The scene plays out like a little snowglobe of the whole genre itself. The hero longs for the heroine, the hero is thwarted until he earns the right to be with the heroine, sex. Except the sex here is not really sex.

Charles, our hero, arrives at a party hosted by Louise’s family, his in-laws, late. He goes on this Odyssian journey to his frigid, teen wife, intercepted by different figures who wish to prevent him from getting to Louise. A pack of students objectifying her body, an old flame, an old flame’s husband. When he finally locates Louise, goes over and talks to her, there is a break in the tension that the text has been building between our two characters (who, for myriad complexities, have not been physical).

What you need to know is, essentially, Charles negotiates the opportunity to kiss Louise’s wrist. He ends up taking full advantage of the opportunity with biting and licking and sucking and kissing in full view of the party. Both hero and heroine like it. It is cut short because of its public nature.

This scene pays off owing a lot to the strange nature of the character’s relationship with their bodies. A significantly longer piece on the nature of bodies and the function of bodies in this book deserves to be written. But allow me to iris in on this one particular moment, which creates this one particular point about the bodies.

We have two people who have never been given the opportunity to want or long for something tangible, physical. Perhaps they long to be seen as something more than their physical appearances, perhaps they long for love. But they’ve never been hungry. They have never been cold. They have never been abstinent on accident. Physical need is something with which they are each unaccustomed.

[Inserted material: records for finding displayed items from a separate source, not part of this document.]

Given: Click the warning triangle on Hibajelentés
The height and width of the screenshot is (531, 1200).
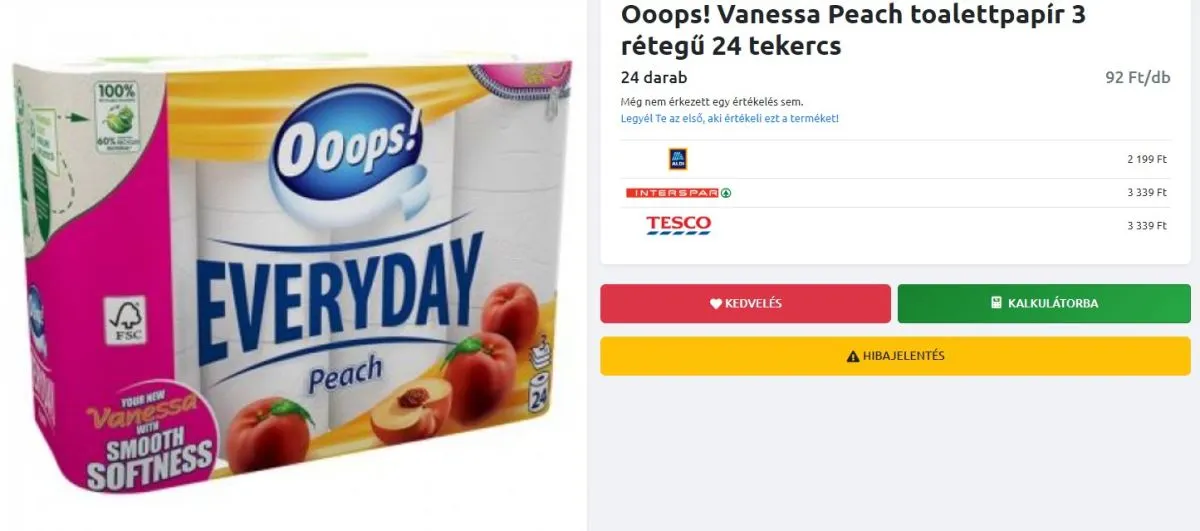Looking at the screenshot, I should tap(853, 356).
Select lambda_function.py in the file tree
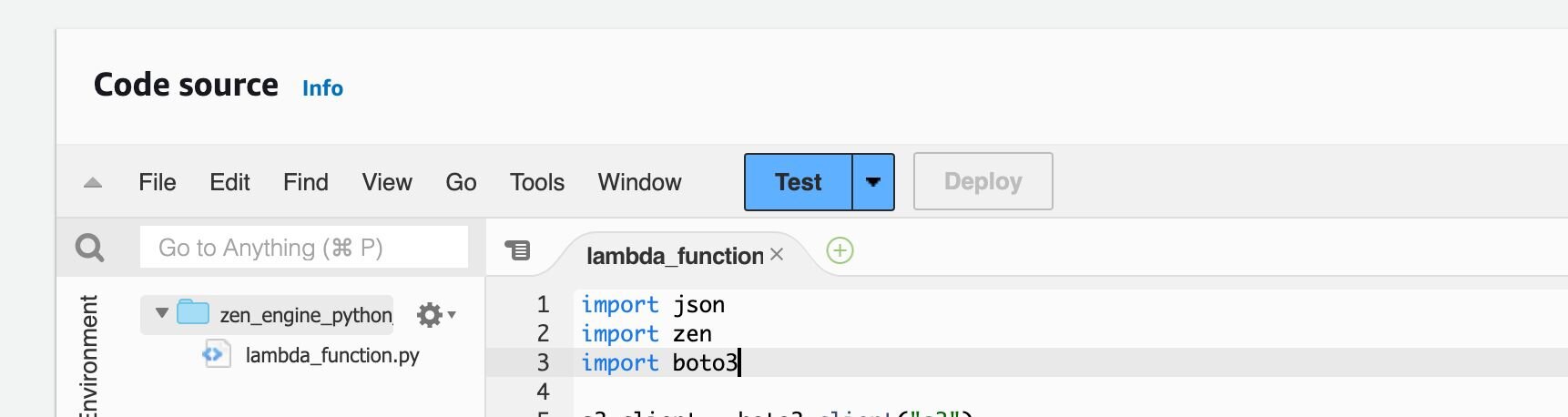This screenshot has height=417, width=1568. (331, 355)
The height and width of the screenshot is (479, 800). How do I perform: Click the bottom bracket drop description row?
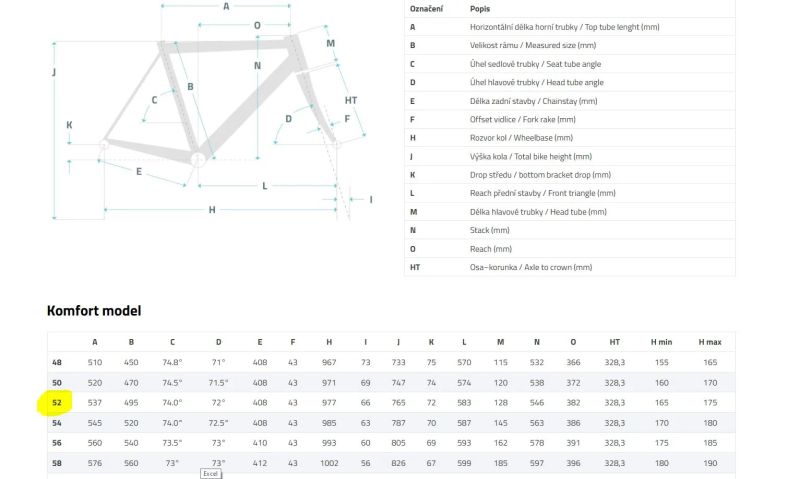pyautogui.click(x=569, y=174)
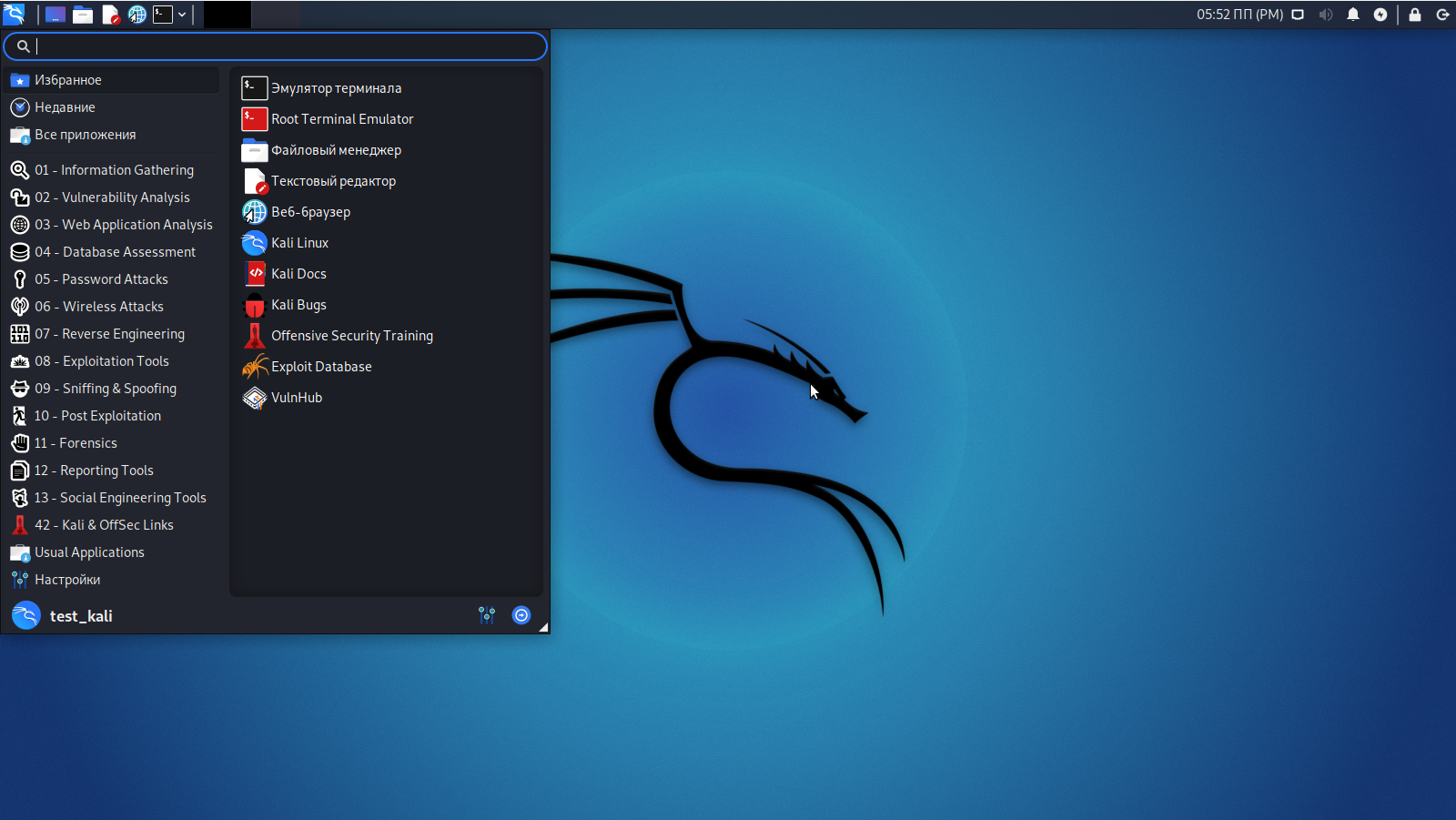Open menu settings via the sliders icon
Image resolution: width=1456 pixels, height=820 pixels.
[487, 615]
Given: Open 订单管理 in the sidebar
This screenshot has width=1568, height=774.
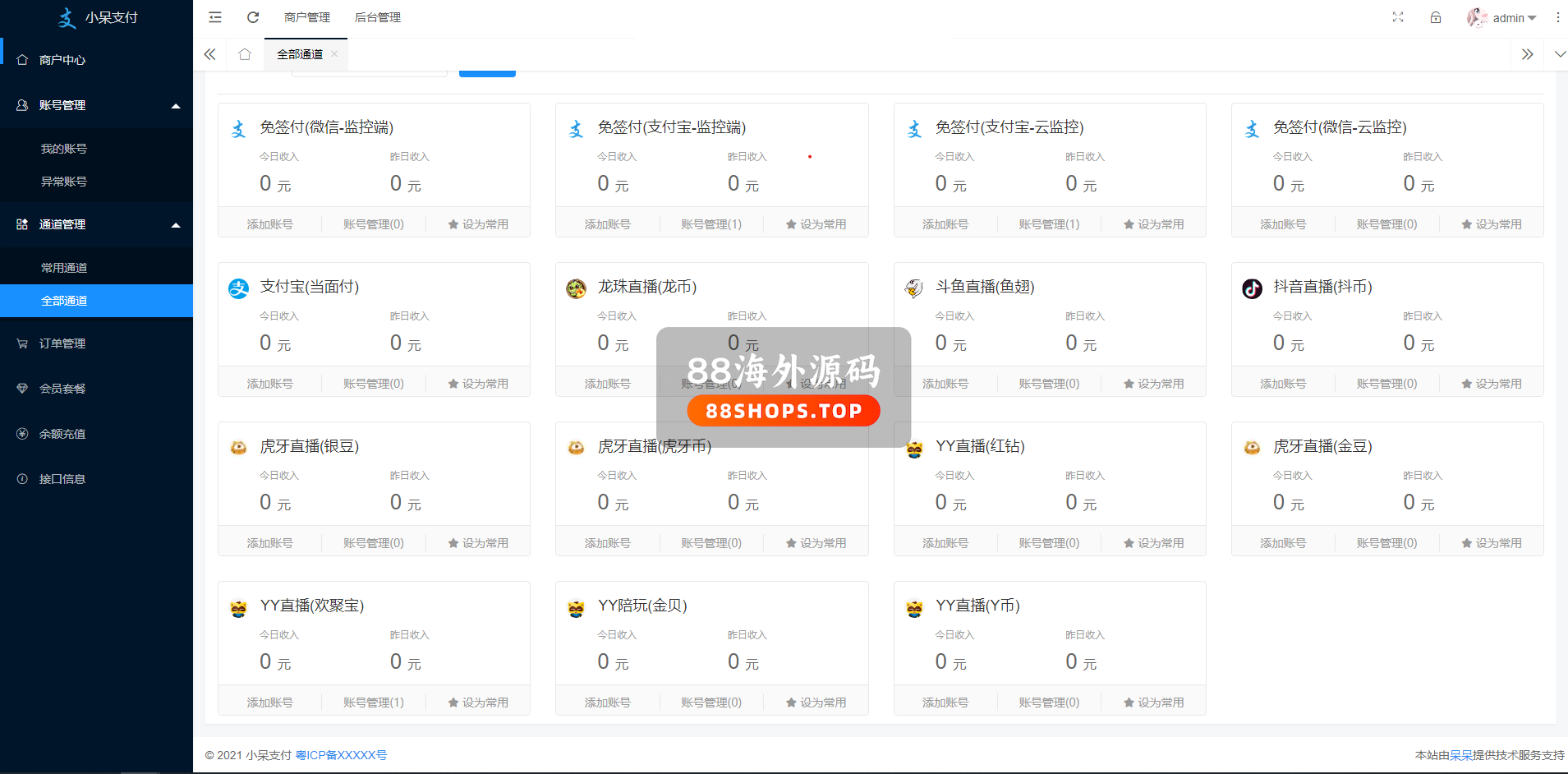Looking at the screenshot, I should tap(62, 343).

So when Charles sets upon Louise’s wrist it is a corporeal need being filled. Neither party was aware that they become more than infatuated, they had become comfortable, dependent on one another’s physical touch. Like reaching water in a desert, there is not space for consideration of other parties. He drinks and drinks and drinks.

What a thing. To be treated as truly be needed. To be treated like air after holding your breath or food after a famine. It is a dizzying, erotic scene that has nothing to do with the relationship between the characters - which is queasy - or the characters themselves - who are not likeable. It is a sex scene that forgets sex as a specificity, as an act. Even the exhibitionist positioning of the scene is (pretty much) entirely devoid of eroticism. It is the focus, the unbidden expression, the gushing out of need that is so appealing.

Beast is book that is somehow made more spectacular through its obvious flaws as a romance.

Hero and Heroine, as characters, understand their value in their world as something sexual. Which, truly, that is where the value of these romance characters But they are also creatures of ennui, especially romantic. Constantly desired the way that they both prefer. For Charles, without strings or complications. For Louise, much the same, an affection she can control. They are shaken from this state by a dearth of resources. They withhold that preferred desire from one another. And the act of affection, of desiring, becomes vividly recontextualized. And concentrated. Sex is reformed between these two characters in this scene.